Here's one citation from a dissertation.  This is clearly an outlier and perhaps it should be disregarded as it hasn't gone through peer review, but another perspective on it is that it reflects the weight of that original finding on the field.
"This author knows of only one study that has examined nonintelligible speech-like sounds; and interestingly, no significant pSTS activation was found (Scott et al., 2000)."  
Conclusion: My take is that many investigators are citing Scott et al. appropriately, as Jonathan Peelle suggested.  I also see some evidence, however, that the study biases some researchers toward the view that the left anterior STS/STG is the critical region for speech recognition/lexical processing.  Put differently, I still believe that if the original study had found bilateral activity in both anterior and posterior regions, we would as a field be in somewhat of a different place, with fewer groups emphasizing the exclusivity of the anterior pathway (e.g., the Alho et al. quote).  In this sense, I see evidence in support of the assumption that motivated the tweets in the first place.

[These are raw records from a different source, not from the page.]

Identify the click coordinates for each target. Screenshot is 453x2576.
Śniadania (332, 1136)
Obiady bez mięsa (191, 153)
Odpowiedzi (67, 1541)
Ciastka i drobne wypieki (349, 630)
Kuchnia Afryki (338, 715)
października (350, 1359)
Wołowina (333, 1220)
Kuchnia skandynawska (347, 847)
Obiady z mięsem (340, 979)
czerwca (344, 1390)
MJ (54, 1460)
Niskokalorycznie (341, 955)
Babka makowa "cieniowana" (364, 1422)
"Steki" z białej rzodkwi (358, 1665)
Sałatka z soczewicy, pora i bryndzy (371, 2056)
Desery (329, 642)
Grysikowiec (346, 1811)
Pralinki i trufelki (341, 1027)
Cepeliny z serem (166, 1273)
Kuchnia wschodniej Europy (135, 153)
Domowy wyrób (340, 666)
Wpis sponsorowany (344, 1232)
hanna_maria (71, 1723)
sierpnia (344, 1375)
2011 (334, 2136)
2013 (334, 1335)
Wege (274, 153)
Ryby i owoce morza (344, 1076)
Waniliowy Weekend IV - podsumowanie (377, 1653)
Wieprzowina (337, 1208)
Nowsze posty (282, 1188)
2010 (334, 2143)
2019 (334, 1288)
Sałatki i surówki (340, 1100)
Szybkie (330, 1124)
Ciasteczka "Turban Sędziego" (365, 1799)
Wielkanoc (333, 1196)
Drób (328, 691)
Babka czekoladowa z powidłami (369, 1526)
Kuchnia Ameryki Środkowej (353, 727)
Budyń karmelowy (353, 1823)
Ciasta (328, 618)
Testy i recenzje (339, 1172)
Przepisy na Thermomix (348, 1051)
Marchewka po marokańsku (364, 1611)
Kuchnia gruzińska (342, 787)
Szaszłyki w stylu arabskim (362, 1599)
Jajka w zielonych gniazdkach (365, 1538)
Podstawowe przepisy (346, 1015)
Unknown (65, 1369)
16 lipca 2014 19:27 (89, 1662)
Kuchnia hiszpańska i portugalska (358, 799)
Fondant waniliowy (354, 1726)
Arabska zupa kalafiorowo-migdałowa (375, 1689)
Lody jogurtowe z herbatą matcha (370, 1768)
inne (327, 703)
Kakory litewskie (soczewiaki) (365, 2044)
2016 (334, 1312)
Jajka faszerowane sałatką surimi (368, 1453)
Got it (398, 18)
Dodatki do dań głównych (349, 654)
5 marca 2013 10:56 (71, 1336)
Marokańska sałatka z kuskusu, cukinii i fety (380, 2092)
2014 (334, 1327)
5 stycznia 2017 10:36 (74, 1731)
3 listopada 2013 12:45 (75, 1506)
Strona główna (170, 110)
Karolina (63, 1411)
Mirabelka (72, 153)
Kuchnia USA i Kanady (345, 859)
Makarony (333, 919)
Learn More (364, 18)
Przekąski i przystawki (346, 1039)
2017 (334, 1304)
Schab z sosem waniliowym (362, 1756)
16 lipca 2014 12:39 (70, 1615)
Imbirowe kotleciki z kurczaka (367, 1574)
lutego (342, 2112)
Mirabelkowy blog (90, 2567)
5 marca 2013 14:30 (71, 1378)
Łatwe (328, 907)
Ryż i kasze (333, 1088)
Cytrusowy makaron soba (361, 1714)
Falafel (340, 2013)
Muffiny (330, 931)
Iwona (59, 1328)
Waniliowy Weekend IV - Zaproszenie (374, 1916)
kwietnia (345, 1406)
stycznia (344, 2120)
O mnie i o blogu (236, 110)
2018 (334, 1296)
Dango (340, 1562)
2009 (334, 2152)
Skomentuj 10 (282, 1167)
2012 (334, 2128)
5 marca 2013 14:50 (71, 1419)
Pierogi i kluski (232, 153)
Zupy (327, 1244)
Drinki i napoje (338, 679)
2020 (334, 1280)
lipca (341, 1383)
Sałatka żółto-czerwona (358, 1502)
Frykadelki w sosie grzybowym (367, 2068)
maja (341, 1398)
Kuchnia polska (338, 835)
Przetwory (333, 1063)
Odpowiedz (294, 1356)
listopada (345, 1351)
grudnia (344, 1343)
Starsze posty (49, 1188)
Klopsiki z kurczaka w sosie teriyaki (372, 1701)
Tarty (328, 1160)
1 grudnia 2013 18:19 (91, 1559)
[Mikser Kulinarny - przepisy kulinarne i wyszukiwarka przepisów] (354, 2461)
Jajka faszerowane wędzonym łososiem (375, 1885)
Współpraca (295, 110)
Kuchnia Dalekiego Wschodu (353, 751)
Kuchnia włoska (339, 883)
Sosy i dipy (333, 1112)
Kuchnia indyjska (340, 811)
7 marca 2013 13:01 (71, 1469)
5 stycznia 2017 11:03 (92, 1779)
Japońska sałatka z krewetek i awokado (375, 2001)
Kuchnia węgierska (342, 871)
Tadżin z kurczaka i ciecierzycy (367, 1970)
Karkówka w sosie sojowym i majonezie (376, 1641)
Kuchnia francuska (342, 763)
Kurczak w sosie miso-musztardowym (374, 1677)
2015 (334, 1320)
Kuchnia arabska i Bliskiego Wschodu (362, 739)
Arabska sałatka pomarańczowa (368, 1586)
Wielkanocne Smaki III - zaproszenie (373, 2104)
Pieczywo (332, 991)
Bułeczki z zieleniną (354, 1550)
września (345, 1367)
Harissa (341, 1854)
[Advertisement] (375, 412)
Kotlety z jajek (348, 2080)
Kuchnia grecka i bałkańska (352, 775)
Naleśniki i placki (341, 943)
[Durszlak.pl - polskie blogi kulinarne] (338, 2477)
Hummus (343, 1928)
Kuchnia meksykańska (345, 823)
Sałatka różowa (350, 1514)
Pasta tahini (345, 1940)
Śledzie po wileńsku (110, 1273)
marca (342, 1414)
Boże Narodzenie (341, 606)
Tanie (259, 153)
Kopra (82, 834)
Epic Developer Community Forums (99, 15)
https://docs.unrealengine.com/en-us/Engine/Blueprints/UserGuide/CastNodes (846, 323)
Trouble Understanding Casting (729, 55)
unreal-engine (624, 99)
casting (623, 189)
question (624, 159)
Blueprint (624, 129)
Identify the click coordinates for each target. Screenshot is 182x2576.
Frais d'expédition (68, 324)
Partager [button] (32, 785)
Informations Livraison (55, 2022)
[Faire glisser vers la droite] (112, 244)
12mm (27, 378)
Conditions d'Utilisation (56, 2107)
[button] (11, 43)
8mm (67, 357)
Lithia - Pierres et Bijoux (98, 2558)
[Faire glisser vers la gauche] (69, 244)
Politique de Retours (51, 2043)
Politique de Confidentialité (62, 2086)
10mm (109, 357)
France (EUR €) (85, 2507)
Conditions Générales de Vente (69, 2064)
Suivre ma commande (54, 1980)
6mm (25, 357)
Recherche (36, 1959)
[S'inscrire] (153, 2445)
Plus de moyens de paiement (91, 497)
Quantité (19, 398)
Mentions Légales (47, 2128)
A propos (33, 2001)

Was I too harsh?  I think yes.  Even though I still believe the original study is over-emphasized theoretically and inaccurately colors interpretation of the neural basis of speech processing in some circles, the content of my initial tweets made it sound like the work is completely useless.  That was not my intention or my belief and for that, Sophie and all, please accept my apology.

Lessons for all of us: In a 140 character statement it is way too easy to come across in a way that wasn't intended. I will certainly re-read my draft tweets and consider how they might be read.  I'm sure this won't prevent alternative readings but it could help reduce them. At the same time I will also give other tweeters a little slack if I read something that rubs me the wrong way and ask for clarification.